Он был учителем Андрюши, студент в серой тужурке, с добрыми карими глазами, щурившимися от света и смеха. Утром он ходил в университет, после обеда учил Андрюшу Закону Божьему, русскому и арифметике, вечером был наш. Т. е. это так говорилось, а по-настоящему он был только Асин. Когда она за обедом поднимала свое вечное и-и-и-и, – а это случалось сначала за супом, потом за вторым, – после долгих няниных уверений, что от супа растут, а от котлеты хорошеют, после маминого стояния на коленях у ее креслица, после папиного финального:
“Иль съешь или вон из-за стола!”, стоило ему только шепнуть ей несколько слов на ухо, как она бралась за ложку и молча глотала все требовавшееся.
Для него она пожелала сняться. – “Мама, он уедет и увезет меня с собой!” В фотографии она положила одну ногу на другую, улыбнулась и сидела неподвижно даже после того, как фотограф любезно пригласил ее сойти с места. Когда ей на Рождество подарили куклу, она назвала ее Аркашей, хотя слишком русский костюм скорее напоминал полотера. По вечерам он рассказывал нам сказки, – конечно не нам, а только ей. – “Знаешь эдак, Асенька...” (он немного заикался) “...жила, эдак, одна старушка, эдак.

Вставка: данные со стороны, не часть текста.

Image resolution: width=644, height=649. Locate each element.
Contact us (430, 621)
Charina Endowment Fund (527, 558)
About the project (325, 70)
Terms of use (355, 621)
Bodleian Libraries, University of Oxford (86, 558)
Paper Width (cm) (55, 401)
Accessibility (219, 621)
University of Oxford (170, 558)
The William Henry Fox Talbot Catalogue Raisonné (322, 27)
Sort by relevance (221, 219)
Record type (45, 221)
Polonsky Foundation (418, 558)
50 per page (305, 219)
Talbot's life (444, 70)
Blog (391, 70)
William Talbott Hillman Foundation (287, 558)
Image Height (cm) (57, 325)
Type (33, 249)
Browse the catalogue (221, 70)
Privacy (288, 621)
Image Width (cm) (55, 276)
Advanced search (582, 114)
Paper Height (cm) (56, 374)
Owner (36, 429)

И вот приплыла она к лежанке... Не старушка, эдак, а старик еще один был. Вышел он утром к морю, эдак, ты понимаешь? Смотрит – в сетях, эдак, старушка, то бишь рыбка... Ты понимаешь?”

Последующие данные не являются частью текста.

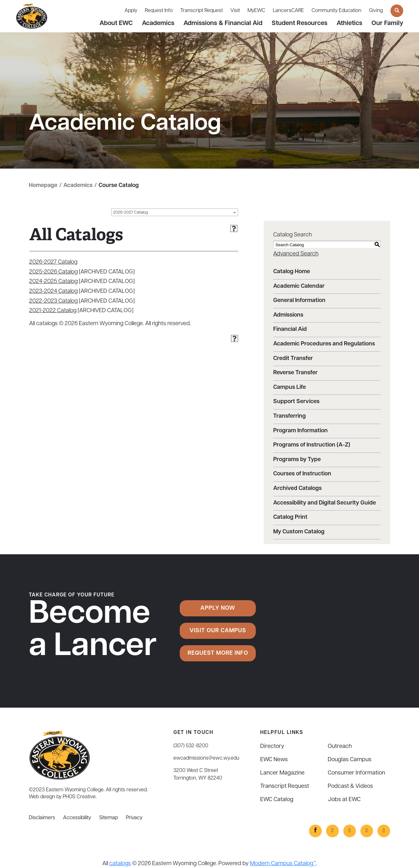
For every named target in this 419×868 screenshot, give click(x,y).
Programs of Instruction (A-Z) (311, 445)
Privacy (134, 818)
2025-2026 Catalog (53, 272)
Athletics (350, 23)
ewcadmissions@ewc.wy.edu (206, 758)
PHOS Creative (79, 797)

– Да! – твердо отвечала она.
– И вот, эдак, зажили они втроем. Смотрит старичок – опять разбитое корыто, а в нем, эдак, старушка...
Я ясно чувствовала, что здесь что-то не то. Когда мама читала нам о старичке, старушке и рыбке, выходило гораздо понятнее. Во-первых, рыбка была не простая, а зо-ло-та-я, во-вторых, случались разные вещи, о к<отор>ых Аркадий Александрович совсем не упоминал, в-третьих, все кончалось не так скоро.
Но Асе его сказка нравилась больше маминой, – ведь рассказывал он. Когда мы гуляли на бульваре, Ася первая замечала его в группе студентов на скамейке у памятника Пушкину.
Ни нянины просьбы, ни мое ворчанье не помогали. Приходилось бросать лопатки, снежные домики, брать ее за руку и мчаться с ней что есть духу к заветной скамейке.
– А-а, это ты, Асенька? Гуляешь, эдак? Да, хорошо... А это мои товарищи... – смущенно бормотал Аркадий Александрович, потирая красные руки без перчаток. Ася сидела у него на коленях и считала:
– Раз, два, четыре... Когда я вырасту... Пять и три... Тогда мы с тобой... Раз и два...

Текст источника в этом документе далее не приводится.